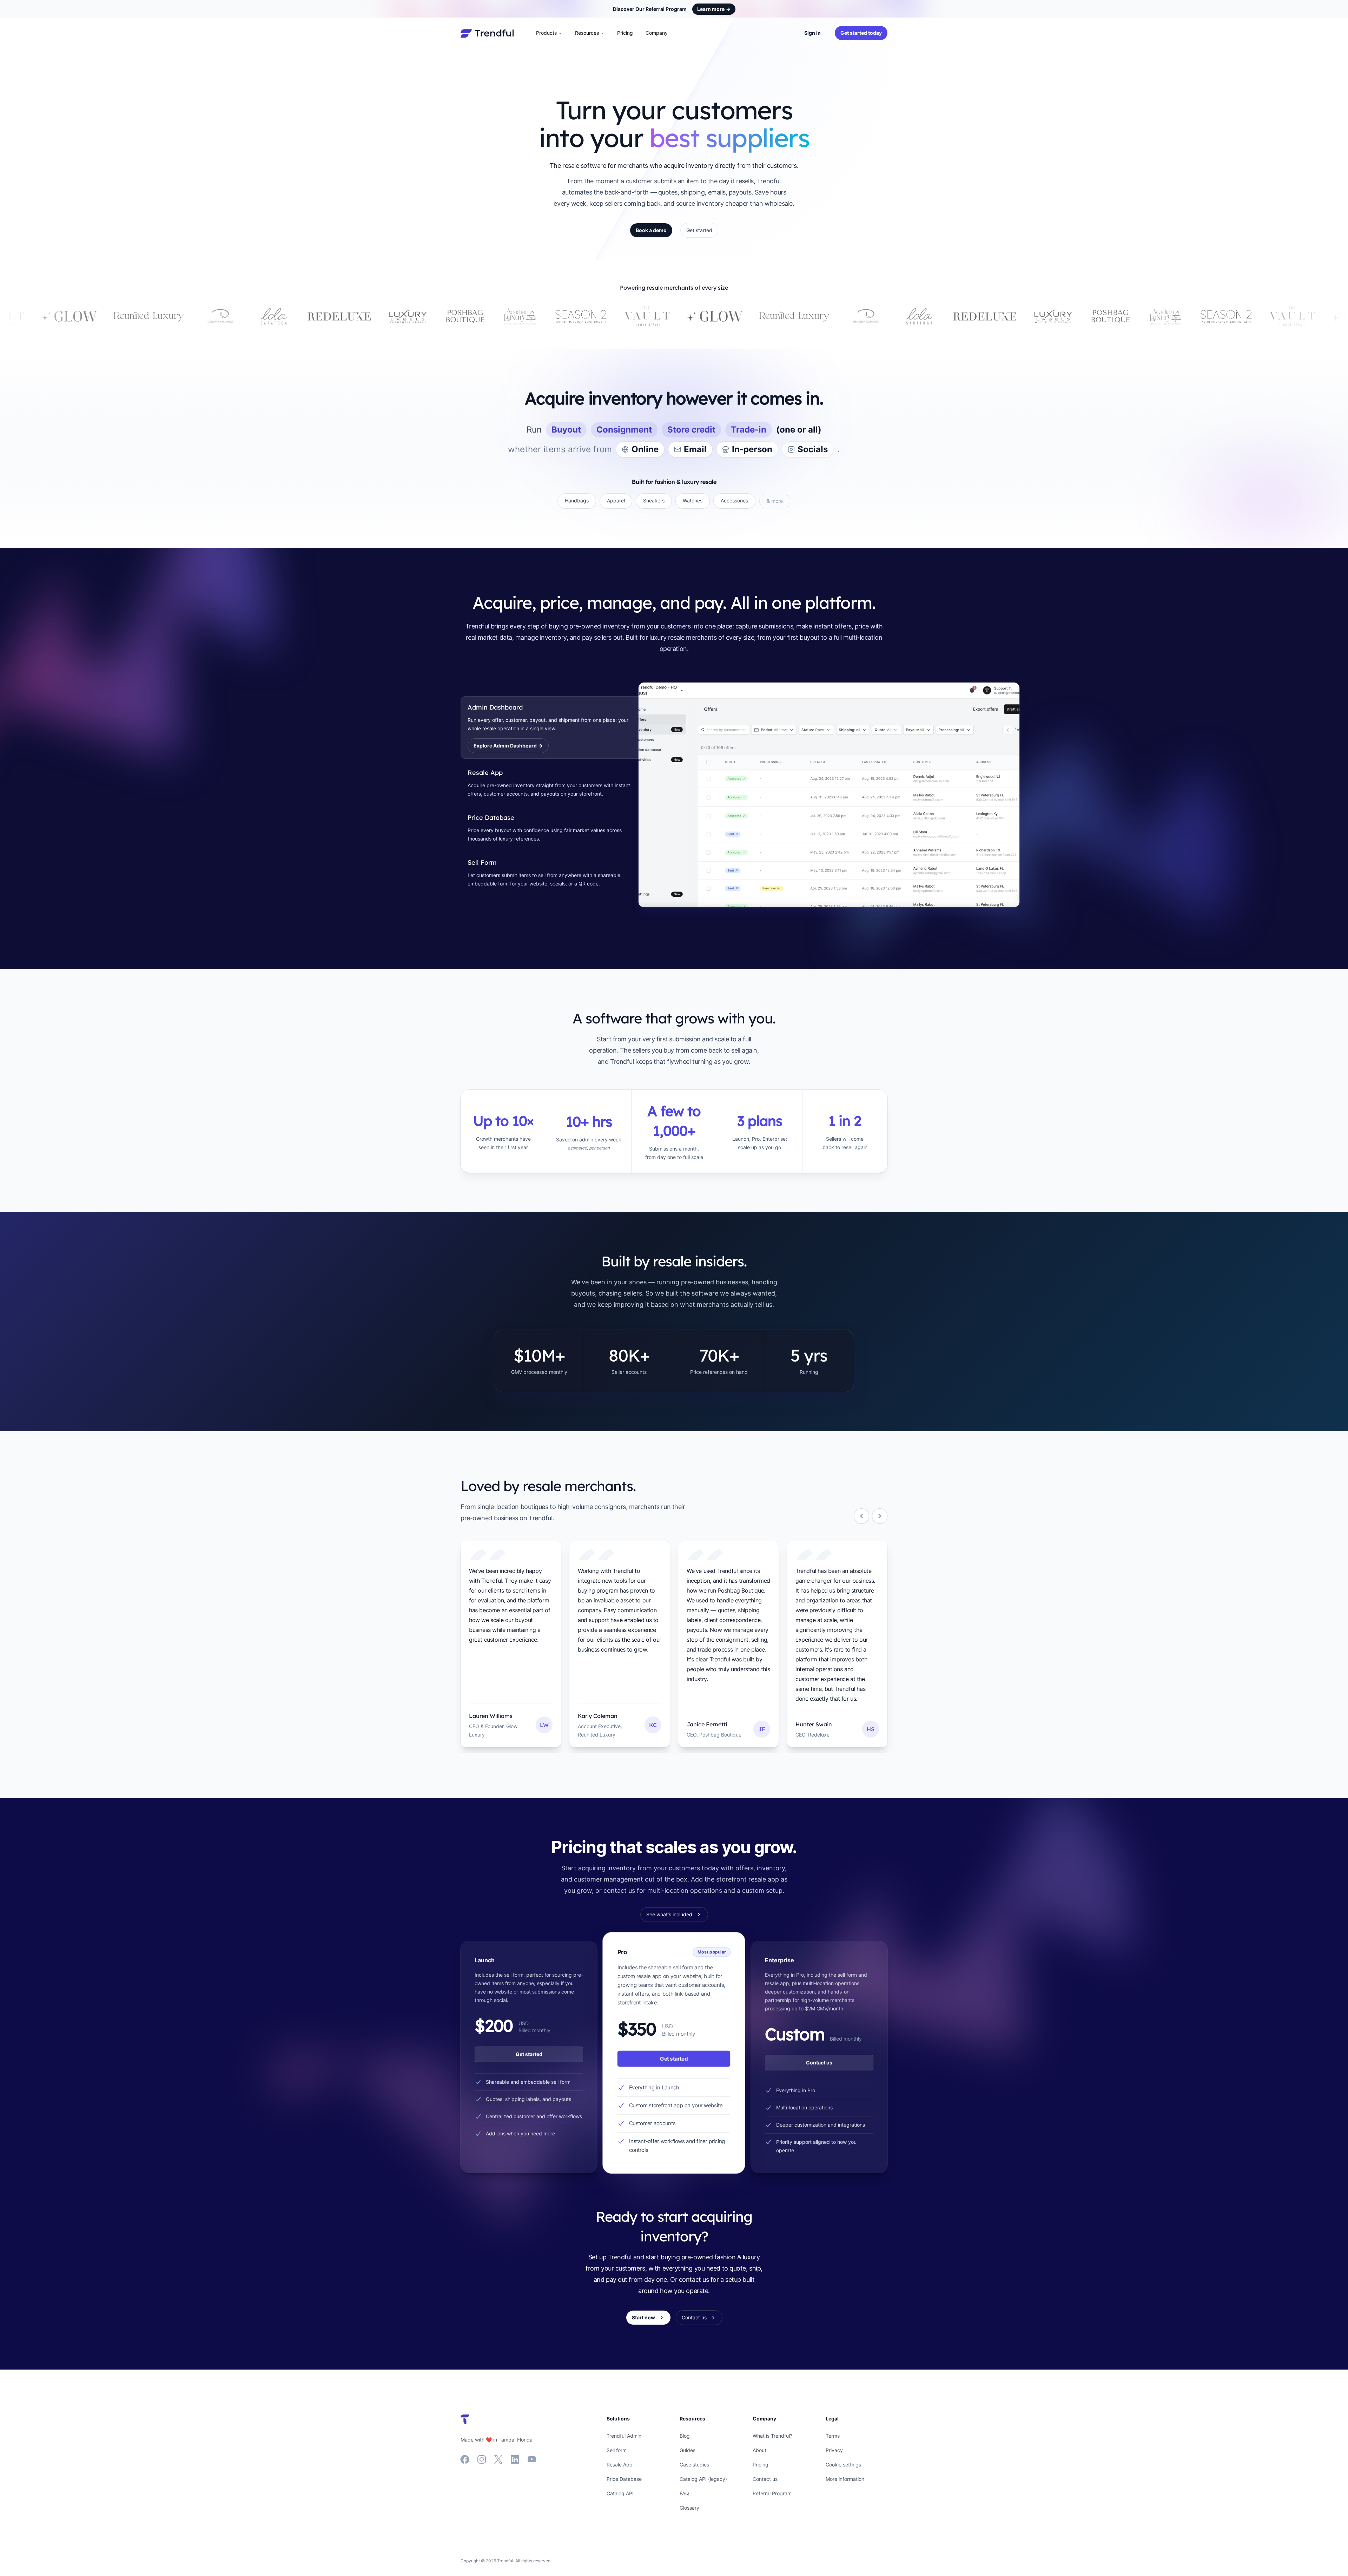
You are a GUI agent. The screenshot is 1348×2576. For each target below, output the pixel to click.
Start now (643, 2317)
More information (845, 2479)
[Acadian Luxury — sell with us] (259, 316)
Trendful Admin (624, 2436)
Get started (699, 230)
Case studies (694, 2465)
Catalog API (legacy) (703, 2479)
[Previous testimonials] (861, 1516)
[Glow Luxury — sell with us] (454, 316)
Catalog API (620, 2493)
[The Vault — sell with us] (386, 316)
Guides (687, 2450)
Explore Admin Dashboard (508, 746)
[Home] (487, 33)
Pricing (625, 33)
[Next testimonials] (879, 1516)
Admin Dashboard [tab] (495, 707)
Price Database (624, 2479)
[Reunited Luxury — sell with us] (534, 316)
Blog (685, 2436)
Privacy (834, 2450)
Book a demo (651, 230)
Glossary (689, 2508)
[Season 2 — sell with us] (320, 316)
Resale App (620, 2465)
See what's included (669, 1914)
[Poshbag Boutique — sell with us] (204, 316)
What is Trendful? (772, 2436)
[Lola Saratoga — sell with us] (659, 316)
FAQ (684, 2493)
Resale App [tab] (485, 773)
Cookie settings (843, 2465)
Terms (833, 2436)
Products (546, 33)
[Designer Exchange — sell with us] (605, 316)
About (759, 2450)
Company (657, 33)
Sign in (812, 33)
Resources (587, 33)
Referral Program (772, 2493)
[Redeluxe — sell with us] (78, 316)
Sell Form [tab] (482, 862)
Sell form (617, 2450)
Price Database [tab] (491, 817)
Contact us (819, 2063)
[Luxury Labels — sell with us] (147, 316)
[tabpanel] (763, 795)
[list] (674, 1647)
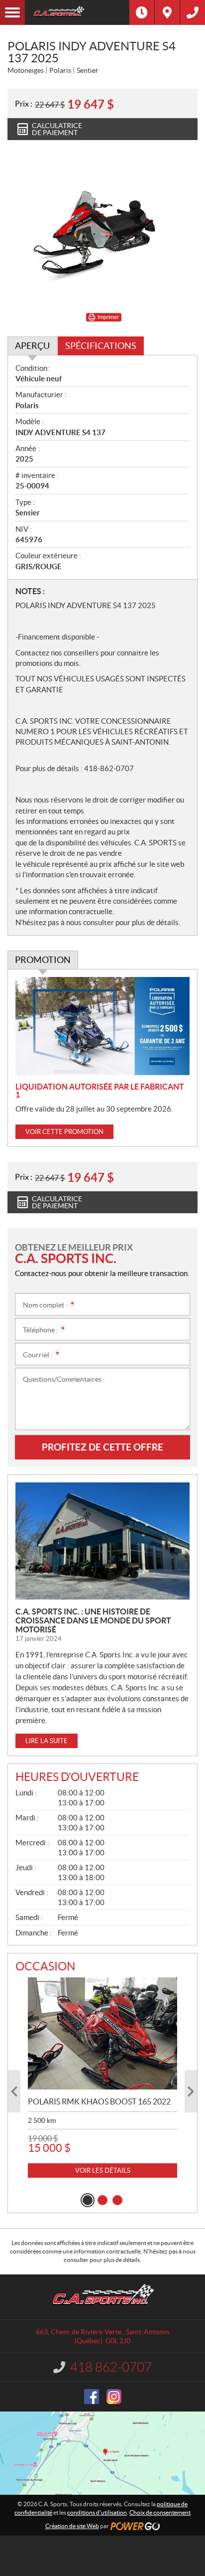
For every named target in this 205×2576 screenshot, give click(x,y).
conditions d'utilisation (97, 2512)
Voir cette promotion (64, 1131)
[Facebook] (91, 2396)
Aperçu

===

Print all the entries again exactly as written, but without the pictures.

You are a GUI agent. The screenshot is 1348×2576. For each target below, output the pixel to click.
Start now (643, 2317)
More information (845, 2479)
[Acadian Luxury — sell with us] (259, 316)
Trendful Admin (624, 2436)
Get started (699, 230)
Case studies (694, 2465)
Catalog API (legacy) (703, 2479)
[Previous testimonials] (861, 1516)
[Glow Luxury — sell with us] (454, 316)
Catalog API (620, 2493)
[The Vault — sell with us] (386, 316)
Guides (687, 2450)
Explore Admin Dashboard (508, 746)
[Home] (487, 33)
Pricing (625, 33)
[Next testimonials] (879, 1516)
Admin Dashboard [tab] (495, 707)
Price Database (624, 2479)
[Reunited Luxury — sell with us] (534, 316)
Blog (685, 2436)
Privacy (834, 2450)
Book a demo (651, 230)
Glossary (689, 2508)
[Season 2 — sell with us] (320, 316)
Resale App (620, 2465)
See what's included (669, 1914)
[Poshbag Boutique — sell with us] (204, 316)
What is Trendful? (772, 2436)
[Lola Saratoga — sell with us] (659, 316)
FAQ (684, 2493)
Resale App [tab] (485, 773)
Cookie settings (843, 2465)
Terms (833, 2436)
Products (546, 33)
[Designer Exchange — sell with us] (605, 316)
About (759, 2450)
Company (657, 33)
Sign in (812, 33)
Resources (587, 33)
Referral Program (772, 2493)
[Redeluxe — sell with us] (78, 316)
Sell Form [tab] (482, 862)
Sell form (617, 2450)
Price Database [tab] (491, 817)
Contact us (819, 2063)
[Luxury Labels — sell with us] (147, 316)
[tabpanel] (763, 795)
[list] (674, 1647)
For every named target in this 205×2576 screenshot, give click(x,y).
conditions d'utilisation (97, 2512)
Voir cette promotion (64, 1131)
[Facebook] (91, 2396)
Aperçu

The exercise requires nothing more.